With 70% of employees preferring a hybrid working model, this adaptive style of work supports both employee preferences and autonomy — providing professionals with freedom, but also a heightened degree of responsibility to choose when, where and how they work.

This new, multimodal and multidimensional, elevated way of working introduces a number of variables that didn’t exist before (when only working in person).

Building connections on dispersed teams is increasingly essential for business success.

Accounting for these new additional factors is essential to successfully leading a hybrid team. This is where the six key indicators you need to lead a hybrid team come into play.

  1. On any team, especially a hybrid one, communication is the lifeblood; dependable communication between team members must be clear and open. This reduces misunderstandings, minimizes work delays and enhances overall productivity.
    Teams that hold each other respectfully accountable drive innovation, trust and productivity within organizations. Accountability involves having developed the skills and motivation to get things done on time and up to expectation. Set your hybrid team up for success by encouraging a culture of accountability tailored to your organization and goals.
  2. Ongoing, interactive feedback between team members is a basic, essential requirement for improving team effectiveness and performance. What’s happened in the past and expected future results provide essential information to make important decisions and improve performance. The three-step, two-way process: feedback,  feedforward and follow up form the interactive triad for creating a supportive and psychologically safe work environment that is less focused on individual tasks and more focused on overall team contributions and well-being. A feedback-oriented workplace culture promotes team alignment while simultaneously decreasing personal and company blind spots — a win-win!
  3. Unifying and streamlining work processes and related behavioral norms (i.e., structures) builds the foundation for efficient and successful teams. Such processes and norms are ever more essential when working on a hybrid team.
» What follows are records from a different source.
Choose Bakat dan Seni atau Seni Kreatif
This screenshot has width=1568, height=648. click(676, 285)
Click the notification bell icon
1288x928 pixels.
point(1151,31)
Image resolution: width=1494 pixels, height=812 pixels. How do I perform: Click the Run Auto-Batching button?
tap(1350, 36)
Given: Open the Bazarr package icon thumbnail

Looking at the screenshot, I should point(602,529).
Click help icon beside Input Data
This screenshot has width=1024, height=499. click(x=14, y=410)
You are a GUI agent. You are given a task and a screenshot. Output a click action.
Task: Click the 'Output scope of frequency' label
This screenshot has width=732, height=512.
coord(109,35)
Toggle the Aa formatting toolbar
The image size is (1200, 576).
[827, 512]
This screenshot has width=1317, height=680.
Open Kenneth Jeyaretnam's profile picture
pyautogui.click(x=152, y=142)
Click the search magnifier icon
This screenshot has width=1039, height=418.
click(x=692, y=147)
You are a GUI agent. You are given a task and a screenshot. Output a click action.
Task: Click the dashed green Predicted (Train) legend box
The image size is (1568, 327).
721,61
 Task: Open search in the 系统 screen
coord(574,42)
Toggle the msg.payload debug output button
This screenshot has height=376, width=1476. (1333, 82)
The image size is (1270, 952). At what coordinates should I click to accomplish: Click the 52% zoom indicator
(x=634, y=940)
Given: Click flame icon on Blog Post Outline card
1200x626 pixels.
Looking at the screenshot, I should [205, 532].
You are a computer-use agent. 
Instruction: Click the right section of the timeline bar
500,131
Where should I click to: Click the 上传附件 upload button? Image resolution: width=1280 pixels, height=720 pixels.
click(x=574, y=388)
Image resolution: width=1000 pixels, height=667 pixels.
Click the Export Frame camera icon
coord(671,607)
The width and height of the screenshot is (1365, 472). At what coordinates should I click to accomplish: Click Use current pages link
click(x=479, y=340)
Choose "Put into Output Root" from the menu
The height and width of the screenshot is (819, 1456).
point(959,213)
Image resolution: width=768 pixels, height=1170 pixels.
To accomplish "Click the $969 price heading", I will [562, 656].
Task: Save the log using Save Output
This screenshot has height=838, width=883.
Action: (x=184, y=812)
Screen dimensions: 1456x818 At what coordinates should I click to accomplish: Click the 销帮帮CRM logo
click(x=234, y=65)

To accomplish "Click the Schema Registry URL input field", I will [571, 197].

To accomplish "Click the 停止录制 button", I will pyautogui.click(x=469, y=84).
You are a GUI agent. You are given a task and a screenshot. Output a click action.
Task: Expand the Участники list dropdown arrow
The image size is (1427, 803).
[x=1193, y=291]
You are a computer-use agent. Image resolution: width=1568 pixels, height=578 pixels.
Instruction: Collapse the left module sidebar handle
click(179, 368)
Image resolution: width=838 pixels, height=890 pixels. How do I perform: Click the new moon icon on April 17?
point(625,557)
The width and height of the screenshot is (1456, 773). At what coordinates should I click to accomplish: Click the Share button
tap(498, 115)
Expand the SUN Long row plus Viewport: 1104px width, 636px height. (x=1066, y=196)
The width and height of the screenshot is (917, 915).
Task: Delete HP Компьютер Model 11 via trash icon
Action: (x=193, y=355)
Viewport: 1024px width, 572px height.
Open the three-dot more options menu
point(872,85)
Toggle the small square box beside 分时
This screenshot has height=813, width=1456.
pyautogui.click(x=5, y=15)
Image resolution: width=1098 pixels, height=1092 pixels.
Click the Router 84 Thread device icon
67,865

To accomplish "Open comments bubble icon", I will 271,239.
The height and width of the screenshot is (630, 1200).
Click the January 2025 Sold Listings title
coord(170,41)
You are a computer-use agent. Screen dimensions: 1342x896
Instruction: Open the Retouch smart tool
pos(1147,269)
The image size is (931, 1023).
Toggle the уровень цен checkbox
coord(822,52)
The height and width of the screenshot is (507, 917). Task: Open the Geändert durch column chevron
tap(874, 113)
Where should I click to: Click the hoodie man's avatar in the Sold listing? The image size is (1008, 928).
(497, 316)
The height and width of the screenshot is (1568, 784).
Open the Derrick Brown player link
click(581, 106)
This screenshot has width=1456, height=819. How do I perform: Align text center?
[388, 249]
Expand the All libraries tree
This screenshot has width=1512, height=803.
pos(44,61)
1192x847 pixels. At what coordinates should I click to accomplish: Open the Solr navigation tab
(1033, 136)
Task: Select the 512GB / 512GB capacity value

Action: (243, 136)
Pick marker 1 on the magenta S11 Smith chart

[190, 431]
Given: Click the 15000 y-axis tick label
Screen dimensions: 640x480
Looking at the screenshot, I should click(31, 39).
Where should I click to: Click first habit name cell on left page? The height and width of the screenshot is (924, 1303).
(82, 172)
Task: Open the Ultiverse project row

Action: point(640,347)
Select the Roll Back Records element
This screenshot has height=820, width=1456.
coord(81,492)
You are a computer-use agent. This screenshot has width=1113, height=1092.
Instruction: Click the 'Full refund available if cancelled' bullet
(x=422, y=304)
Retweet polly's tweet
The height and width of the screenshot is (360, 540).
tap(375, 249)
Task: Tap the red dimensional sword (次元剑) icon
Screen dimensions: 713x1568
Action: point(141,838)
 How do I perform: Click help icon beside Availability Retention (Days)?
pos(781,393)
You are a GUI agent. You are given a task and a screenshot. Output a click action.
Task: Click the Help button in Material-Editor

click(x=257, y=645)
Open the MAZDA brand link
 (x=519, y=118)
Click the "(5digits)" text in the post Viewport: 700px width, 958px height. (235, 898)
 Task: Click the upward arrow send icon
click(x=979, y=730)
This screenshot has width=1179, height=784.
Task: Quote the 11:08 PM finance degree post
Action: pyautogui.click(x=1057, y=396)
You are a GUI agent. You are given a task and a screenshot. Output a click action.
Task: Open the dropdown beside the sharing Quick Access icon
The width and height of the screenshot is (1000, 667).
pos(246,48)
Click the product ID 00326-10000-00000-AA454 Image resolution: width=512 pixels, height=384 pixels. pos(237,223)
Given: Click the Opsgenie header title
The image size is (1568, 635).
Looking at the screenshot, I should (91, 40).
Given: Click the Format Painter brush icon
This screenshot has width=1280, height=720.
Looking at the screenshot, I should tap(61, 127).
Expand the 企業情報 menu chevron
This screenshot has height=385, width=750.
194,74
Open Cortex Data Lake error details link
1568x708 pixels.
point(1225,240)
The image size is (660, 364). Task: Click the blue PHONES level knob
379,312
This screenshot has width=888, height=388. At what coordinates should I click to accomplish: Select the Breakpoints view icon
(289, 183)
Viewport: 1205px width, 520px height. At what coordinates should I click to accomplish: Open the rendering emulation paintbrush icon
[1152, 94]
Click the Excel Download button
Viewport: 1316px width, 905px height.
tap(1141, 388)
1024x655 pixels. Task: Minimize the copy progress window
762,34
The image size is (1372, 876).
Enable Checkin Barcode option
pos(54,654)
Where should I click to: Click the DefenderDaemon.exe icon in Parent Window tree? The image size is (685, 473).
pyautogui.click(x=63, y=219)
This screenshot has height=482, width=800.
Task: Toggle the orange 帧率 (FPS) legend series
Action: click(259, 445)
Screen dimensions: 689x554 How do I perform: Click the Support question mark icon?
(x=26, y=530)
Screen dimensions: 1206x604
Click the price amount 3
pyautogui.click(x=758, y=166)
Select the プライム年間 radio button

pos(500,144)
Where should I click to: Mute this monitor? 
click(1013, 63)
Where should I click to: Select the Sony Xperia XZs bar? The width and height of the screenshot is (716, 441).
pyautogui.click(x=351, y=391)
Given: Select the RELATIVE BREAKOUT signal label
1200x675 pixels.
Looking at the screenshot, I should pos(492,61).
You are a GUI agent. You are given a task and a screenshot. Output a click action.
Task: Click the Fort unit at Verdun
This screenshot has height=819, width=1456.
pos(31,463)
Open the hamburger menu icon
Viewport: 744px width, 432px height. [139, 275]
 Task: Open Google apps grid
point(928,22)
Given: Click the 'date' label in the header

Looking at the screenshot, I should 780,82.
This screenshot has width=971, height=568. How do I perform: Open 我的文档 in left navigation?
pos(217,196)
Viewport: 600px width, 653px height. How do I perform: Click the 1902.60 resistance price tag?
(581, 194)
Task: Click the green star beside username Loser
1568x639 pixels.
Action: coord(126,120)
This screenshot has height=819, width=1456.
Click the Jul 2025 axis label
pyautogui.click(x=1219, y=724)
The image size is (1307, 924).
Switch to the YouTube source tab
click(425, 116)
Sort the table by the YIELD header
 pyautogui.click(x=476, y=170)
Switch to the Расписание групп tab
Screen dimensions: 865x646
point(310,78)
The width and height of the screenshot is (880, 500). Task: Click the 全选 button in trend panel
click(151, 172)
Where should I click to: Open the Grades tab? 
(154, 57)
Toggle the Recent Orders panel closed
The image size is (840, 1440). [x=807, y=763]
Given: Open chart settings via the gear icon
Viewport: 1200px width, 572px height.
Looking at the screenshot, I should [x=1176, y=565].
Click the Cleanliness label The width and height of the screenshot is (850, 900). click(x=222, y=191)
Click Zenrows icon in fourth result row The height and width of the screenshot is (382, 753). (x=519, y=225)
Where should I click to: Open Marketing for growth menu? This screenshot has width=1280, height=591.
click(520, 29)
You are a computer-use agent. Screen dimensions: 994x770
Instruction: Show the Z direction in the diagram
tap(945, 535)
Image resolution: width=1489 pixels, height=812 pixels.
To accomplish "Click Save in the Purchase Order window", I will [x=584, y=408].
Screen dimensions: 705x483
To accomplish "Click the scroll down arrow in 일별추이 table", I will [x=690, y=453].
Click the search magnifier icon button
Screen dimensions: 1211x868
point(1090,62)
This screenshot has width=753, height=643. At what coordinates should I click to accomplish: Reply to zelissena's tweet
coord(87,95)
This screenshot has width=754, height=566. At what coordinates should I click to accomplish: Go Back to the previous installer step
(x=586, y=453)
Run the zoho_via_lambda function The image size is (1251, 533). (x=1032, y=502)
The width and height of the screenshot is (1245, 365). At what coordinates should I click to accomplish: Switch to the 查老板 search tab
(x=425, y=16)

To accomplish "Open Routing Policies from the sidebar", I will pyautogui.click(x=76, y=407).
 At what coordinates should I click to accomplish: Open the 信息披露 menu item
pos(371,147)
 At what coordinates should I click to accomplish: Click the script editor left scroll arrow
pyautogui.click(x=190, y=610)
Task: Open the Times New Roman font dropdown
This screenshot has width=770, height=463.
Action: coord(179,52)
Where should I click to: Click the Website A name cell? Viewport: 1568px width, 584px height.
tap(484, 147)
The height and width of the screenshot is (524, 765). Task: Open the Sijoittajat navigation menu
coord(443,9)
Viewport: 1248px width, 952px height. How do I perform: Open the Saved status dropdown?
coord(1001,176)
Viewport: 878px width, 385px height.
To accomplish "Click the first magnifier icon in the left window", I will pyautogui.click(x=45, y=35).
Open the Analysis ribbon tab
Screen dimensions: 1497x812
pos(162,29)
In a hybrid work environment, this may include developing expectations and processes for meetings, email norms, and decision-making best practices. Efficient techniques that address common problems within the structures of a team sets everyone up for success.
  4. Identifying and managing your emotions while navigating the emotions of others is a critical skill, yet rarely taught or discussed. Nevertheless, such emotional intelligence is key to successfully leading a hybrid team. The five ingredients of emotional intelligence: self-awareness, self-management, empathy, leader assertiveness and social skills/team skills are required to foster psychological safety among team members, leading to greater connection and collaboration — which are critical when working on or leading a hybrid team.
  5. Cohesive teams are more successful and more productive. A culture of cohesion increases satisfaction, engagement, and collaboration and positively impacts project outcomes, client satisfaction, team engagement and collaboration, resulting in increased success and productivity.

The key elements of a cohesive hybrid team are three-fold: trust, the the level of support one gets from their team and an openness to different opinions. Effectively and efficiently inspiring, guiding, and maintaining momentum allows team members to collectively reach their full potential.

Successfully leading a hybrid team relies on building connections with your dispersed teams. This involves modeling what “good” leadership looks like, shifting your thought process (as a manager) away from observation-only mode, acknowledging that change is happening, and aligning to the six key indicators you need to lead a hybrid team.

Seeing that “the majority of organizations will take a hybrid approach to work, in which employees work from both home and the office, hybrid is the way of the future. Follow the best practices outlined above to lead a successful hybrid team.